Time For A Sentence
My freshman composition professor, in trying to convey the importance of word choice to a group of what was largely business majors, told the story of Gustave Flaubert emerging from his study after a full day’s work, soaked in sweat, declaring, “Today, I wrote a sentence!” I don’t know about the business majors, but it made an impression on me. There is a romance to the labor of a well-wrought sentence, and I’m a bit of a romantic. Something grand and beautiful and worthwhile must surely lie at the end of the journey from the idea to the completed sentence, and as we all know, the longer the journey, the more meaningful the destination.

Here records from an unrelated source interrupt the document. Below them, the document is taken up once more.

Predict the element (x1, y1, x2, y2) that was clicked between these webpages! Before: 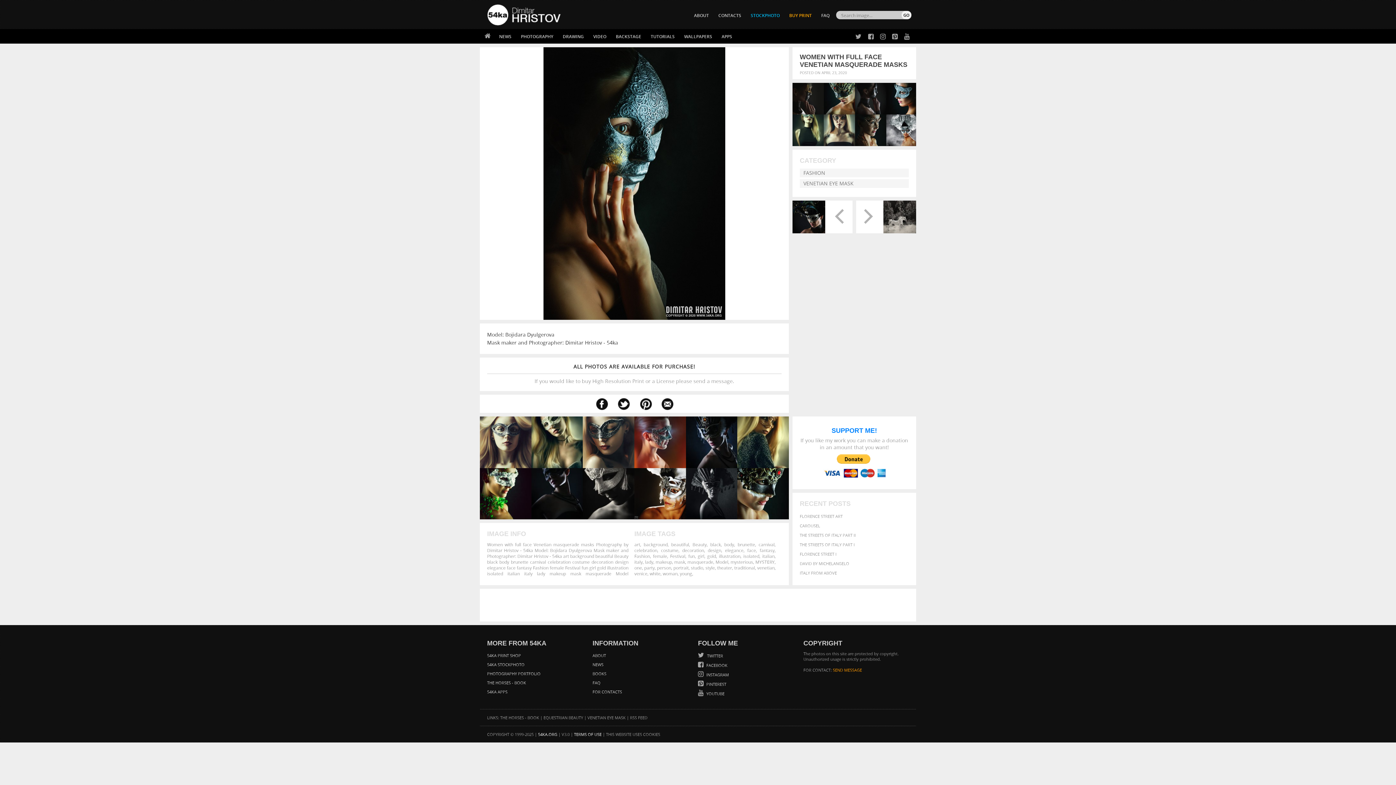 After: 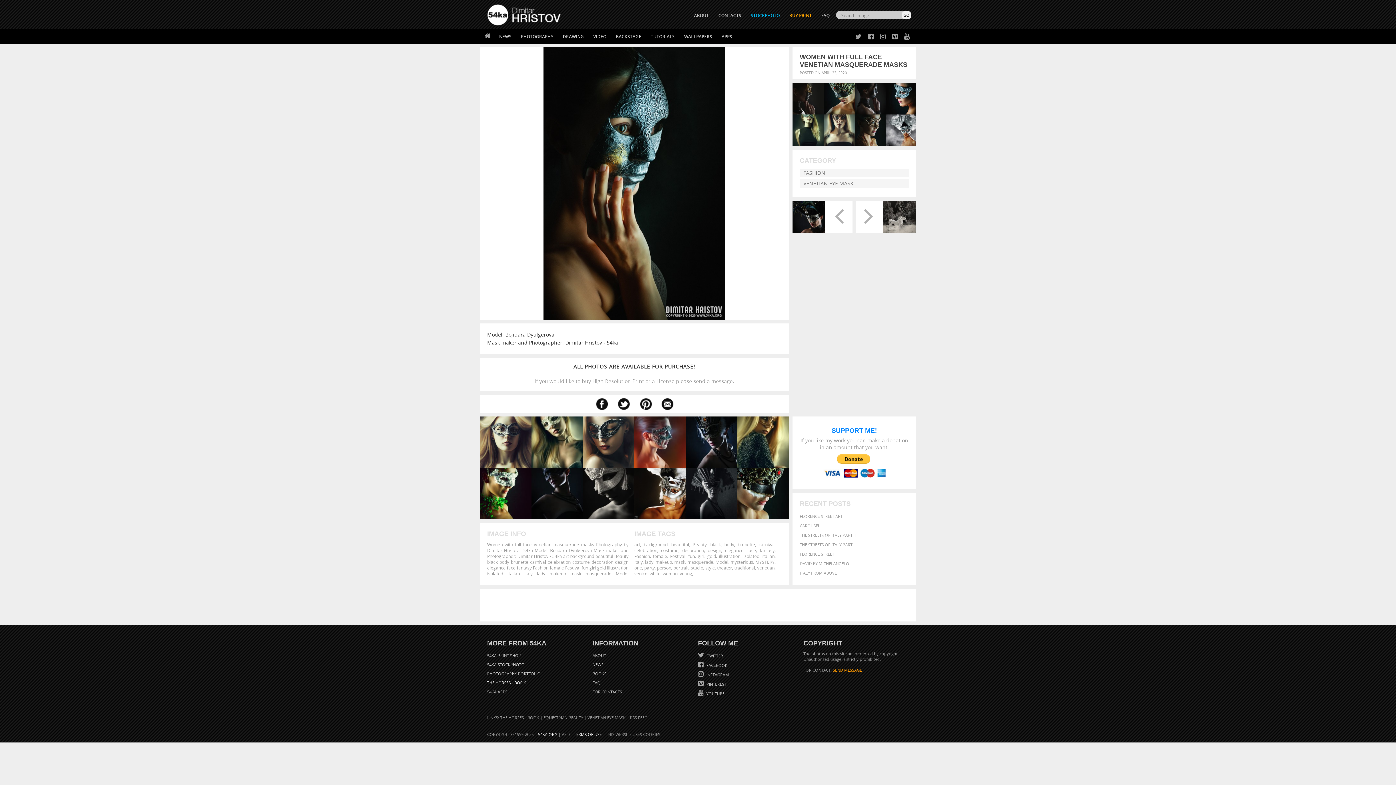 Action: bbox: (487, 680, 526, 685) label: THE HORSES - BOOKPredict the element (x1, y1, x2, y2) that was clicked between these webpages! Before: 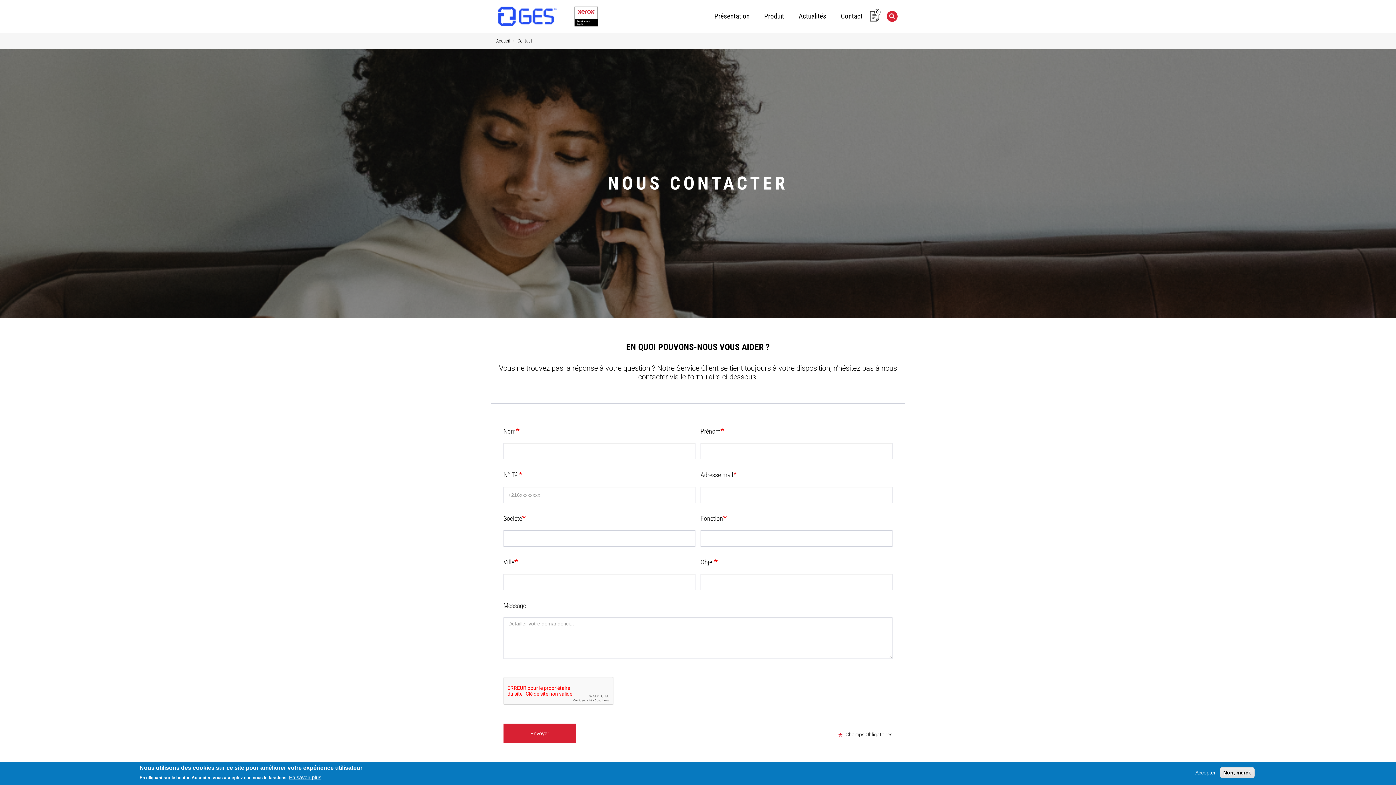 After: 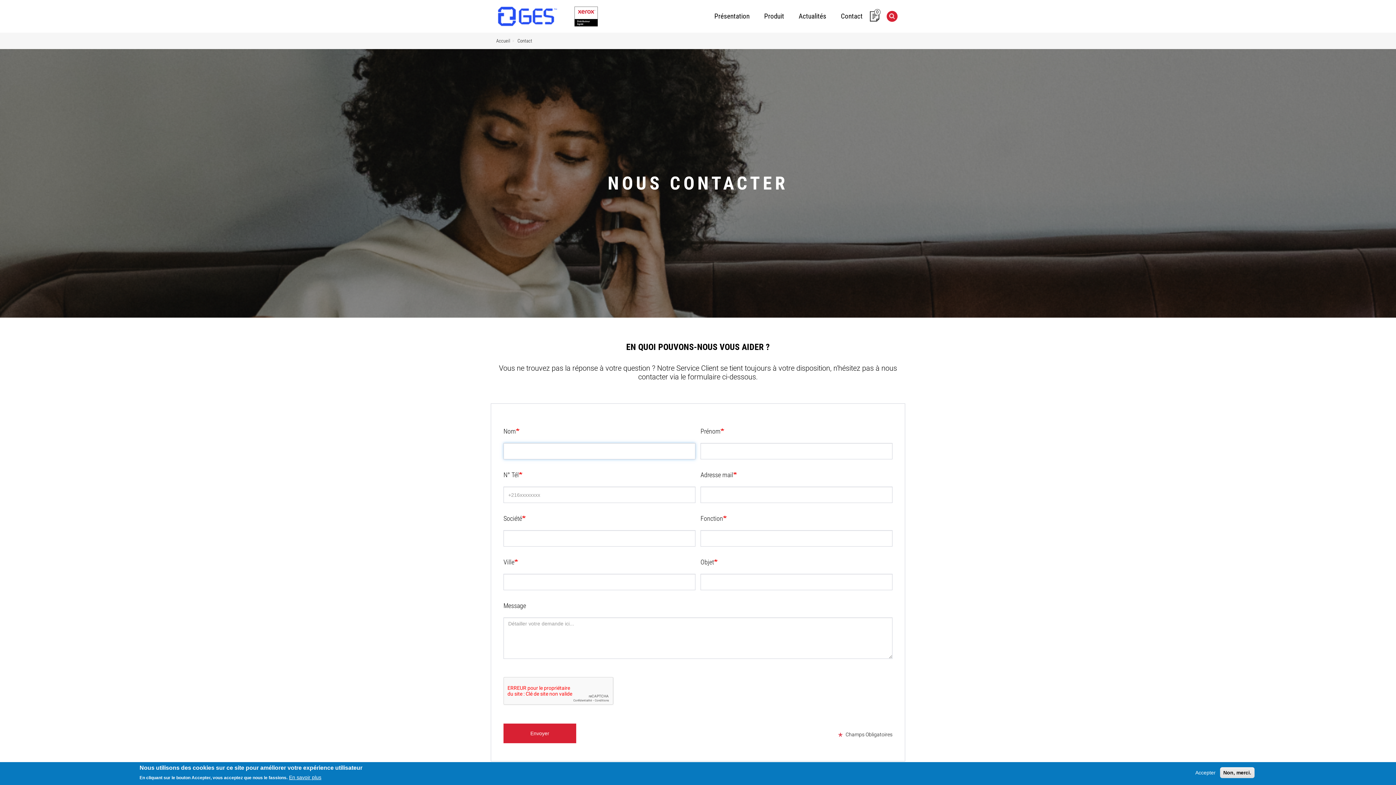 Action: label: Envoyer bbox: (503, 724, 576, 743)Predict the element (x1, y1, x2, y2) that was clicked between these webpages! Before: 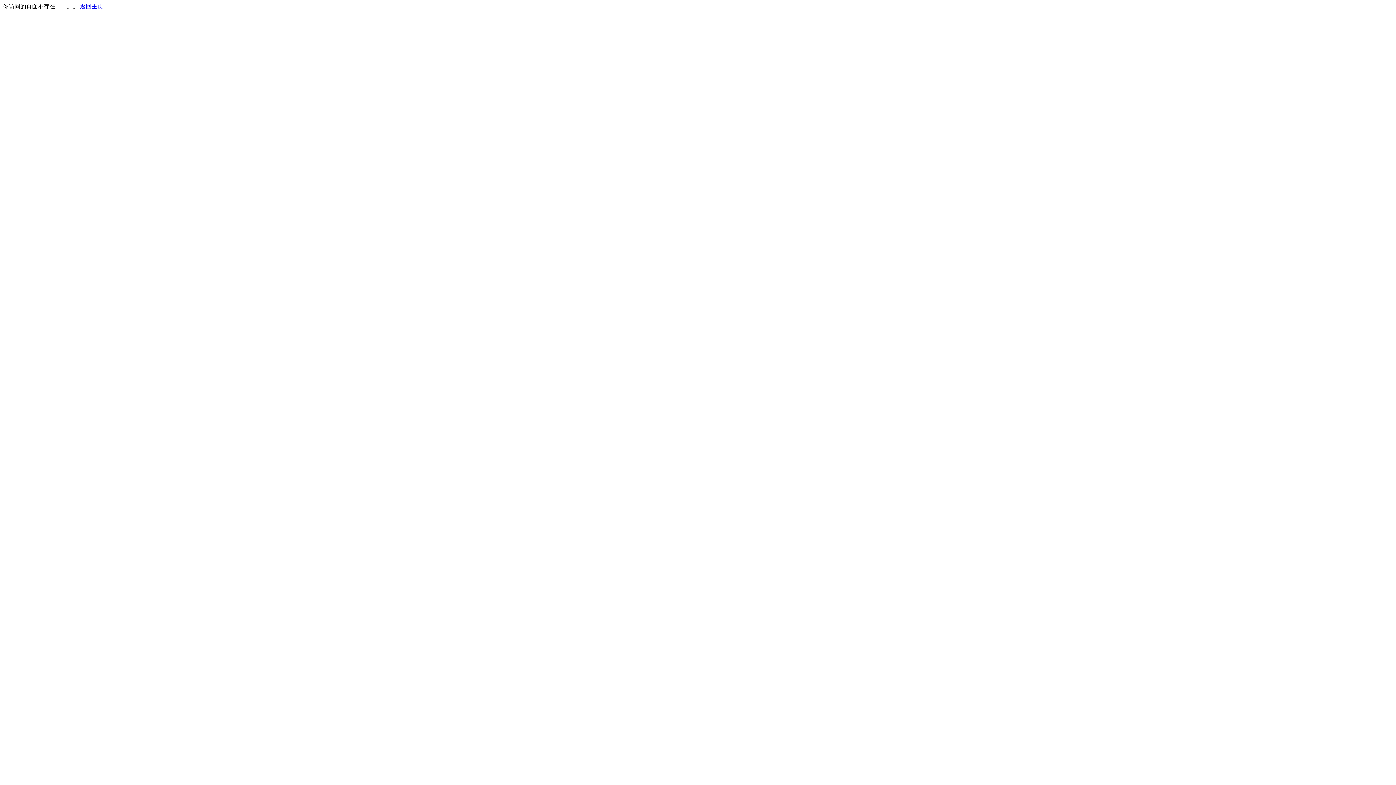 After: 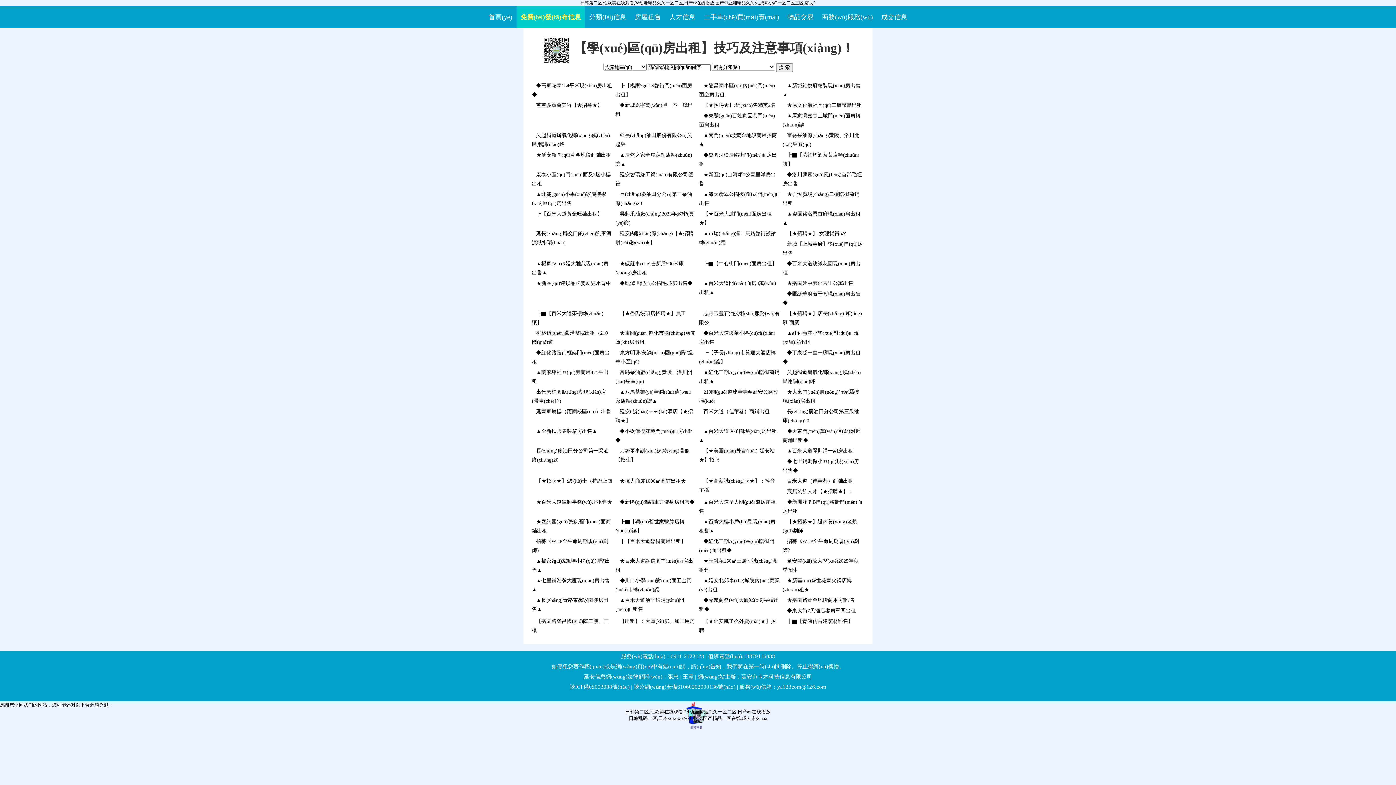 Action: label: 返回主页 bbox: (80, 3, 103, 9)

There is, however, another famous writing story my professor might have told. According to Faulkner, As I Lay Dying was written in six weeks “without changing a word.” So there you are. I can hear the explanation already, of course. “Well, that was Faulkner. He was a genius.” Whatever. He was a writer. And for every writer there is a different way to write.
I’m all for beautiful sentences. They’re delicious. But the truth is, a beautiful sentence can be written in eight hours or eight seconds. What’s more, a sentence is only a sentence. It is one, small, complete idea. Books aren’t published as a collection of 1,000 sentences. Like it or not, in the end the whole is far more than the parts. You can admire a sentence, but you will love a book.
I have written slowly and I have written quickly. The best slow writing is an expression of my patience, the worst of my criticalness. The best fast writing is an expression of my trust, the worst of my impatience. As long as fear doesn’t win out, any way will do. But remember, no matter how you come to the sentences you love, the most important sentence you write will always be your next one.